Exercise directions -> Please retype the records below exactly, from the first line down to and including the line with "Task: Open the hamburger menu in top left".

*****

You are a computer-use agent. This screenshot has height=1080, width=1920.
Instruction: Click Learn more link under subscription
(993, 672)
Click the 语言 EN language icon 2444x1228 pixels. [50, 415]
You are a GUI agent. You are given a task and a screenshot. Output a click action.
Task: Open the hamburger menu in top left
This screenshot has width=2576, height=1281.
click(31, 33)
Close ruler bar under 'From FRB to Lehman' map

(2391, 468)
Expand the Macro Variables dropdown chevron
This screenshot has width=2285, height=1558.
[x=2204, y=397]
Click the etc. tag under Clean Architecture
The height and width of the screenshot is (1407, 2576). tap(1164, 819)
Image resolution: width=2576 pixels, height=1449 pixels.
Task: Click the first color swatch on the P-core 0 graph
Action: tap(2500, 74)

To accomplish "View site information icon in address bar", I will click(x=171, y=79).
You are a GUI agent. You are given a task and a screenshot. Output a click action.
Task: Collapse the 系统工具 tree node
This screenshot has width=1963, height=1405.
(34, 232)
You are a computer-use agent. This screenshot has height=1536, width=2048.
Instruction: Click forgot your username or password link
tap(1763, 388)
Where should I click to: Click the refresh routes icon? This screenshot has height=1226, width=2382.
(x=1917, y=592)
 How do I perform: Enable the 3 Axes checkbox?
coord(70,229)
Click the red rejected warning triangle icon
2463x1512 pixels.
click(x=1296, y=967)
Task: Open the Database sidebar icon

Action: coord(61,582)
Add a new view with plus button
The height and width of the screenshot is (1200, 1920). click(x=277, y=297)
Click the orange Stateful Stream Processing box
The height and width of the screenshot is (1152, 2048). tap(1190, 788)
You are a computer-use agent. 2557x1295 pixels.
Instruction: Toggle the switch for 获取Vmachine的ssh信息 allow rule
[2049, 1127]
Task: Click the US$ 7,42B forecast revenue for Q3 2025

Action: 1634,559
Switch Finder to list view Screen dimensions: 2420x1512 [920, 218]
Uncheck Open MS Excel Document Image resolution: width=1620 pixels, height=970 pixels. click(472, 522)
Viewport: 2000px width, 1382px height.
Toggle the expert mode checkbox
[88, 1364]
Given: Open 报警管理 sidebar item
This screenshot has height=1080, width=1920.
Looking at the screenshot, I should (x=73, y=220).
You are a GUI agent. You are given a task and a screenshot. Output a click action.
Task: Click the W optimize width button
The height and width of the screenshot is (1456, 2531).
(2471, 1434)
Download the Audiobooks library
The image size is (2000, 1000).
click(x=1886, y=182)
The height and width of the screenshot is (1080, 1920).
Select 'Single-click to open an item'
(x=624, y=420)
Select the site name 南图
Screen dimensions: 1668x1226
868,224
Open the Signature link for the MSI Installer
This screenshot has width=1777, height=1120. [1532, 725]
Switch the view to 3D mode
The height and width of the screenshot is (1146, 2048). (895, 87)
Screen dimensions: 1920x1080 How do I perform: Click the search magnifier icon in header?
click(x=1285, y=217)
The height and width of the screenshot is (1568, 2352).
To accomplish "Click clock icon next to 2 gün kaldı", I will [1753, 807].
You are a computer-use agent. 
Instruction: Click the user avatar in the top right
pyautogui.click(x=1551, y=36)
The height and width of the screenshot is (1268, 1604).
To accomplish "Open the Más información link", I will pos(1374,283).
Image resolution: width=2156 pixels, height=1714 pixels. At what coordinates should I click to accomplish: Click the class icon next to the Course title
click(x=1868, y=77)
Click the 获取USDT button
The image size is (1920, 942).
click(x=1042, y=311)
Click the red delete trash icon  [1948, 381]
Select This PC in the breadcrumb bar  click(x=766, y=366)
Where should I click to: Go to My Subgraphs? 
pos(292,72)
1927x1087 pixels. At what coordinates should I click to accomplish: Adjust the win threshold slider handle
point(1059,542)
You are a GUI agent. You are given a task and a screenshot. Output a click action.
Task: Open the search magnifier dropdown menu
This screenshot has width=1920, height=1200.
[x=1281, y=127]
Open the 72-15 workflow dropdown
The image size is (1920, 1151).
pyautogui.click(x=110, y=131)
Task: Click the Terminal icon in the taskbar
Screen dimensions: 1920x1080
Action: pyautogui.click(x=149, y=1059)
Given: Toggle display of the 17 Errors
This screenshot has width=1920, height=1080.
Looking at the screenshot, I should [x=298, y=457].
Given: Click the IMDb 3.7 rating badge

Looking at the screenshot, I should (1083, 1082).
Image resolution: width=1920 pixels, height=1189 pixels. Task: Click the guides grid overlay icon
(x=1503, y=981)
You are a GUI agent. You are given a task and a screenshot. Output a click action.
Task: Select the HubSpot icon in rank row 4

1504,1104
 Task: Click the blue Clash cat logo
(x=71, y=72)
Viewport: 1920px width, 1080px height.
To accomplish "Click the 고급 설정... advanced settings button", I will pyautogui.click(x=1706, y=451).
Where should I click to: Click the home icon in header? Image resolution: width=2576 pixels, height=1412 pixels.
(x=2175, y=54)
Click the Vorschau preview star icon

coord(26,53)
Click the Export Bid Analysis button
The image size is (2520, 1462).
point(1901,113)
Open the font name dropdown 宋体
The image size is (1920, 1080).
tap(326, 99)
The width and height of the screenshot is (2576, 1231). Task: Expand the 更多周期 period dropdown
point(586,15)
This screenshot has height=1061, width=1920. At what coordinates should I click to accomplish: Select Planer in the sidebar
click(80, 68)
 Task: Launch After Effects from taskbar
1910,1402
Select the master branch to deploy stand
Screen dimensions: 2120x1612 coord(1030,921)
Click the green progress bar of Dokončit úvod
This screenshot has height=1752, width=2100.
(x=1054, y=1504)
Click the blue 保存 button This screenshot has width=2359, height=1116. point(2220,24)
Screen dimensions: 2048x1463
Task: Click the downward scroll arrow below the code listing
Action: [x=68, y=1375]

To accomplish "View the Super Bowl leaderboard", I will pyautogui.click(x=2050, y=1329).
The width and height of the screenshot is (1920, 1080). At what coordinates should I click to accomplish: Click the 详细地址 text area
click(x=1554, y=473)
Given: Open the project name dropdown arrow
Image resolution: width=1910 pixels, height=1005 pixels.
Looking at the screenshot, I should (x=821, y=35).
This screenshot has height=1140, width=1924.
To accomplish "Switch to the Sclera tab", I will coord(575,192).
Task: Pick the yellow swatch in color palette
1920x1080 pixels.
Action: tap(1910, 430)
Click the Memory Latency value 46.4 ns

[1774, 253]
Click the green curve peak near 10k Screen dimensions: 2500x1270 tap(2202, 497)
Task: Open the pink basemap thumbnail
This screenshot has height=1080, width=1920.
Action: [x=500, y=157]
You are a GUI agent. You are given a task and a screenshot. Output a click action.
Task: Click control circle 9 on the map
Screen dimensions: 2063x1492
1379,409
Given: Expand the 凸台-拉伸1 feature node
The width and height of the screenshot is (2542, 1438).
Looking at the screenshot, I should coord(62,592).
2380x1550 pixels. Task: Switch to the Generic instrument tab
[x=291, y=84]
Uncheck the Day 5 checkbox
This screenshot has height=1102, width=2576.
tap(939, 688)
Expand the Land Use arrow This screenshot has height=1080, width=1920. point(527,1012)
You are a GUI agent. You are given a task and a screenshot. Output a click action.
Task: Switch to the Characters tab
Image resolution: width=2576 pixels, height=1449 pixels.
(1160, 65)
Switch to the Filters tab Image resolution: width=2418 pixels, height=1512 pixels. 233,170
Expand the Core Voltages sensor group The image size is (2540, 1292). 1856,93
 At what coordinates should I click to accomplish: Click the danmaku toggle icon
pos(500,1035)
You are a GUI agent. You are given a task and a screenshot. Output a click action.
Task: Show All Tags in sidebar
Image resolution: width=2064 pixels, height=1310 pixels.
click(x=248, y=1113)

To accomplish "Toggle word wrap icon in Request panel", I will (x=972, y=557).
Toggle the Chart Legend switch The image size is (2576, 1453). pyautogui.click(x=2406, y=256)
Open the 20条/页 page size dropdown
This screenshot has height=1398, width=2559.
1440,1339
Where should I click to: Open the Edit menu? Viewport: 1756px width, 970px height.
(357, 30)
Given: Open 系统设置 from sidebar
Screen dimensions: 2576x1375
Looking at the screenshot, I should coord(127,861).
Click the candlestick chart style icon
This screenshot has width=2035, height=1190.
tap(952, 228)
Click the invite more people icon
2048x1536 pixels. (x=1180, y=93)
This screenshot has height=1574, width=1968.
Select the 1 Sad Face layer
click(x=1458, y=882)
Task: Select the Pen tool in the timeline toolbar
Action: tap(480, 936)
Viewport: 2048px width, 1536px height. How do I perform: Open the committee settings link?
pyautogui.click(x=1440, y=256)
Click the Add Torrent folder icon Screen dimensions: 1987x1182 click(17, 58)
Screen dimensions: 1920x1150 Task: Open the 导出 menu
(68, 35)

*****

Solution to this problem ->
You are a computer-use agent. This screenshot has height=1080, width=1920.
Instruction: Click Learn more link under subscription
(993, 672)
Click the 语言 EN language icon 2444x1228 pixels. [50, 415]
You are a GUI agent. You are given a task and a screenshot. Output a click action.
Task: Open the hamburger menu in top left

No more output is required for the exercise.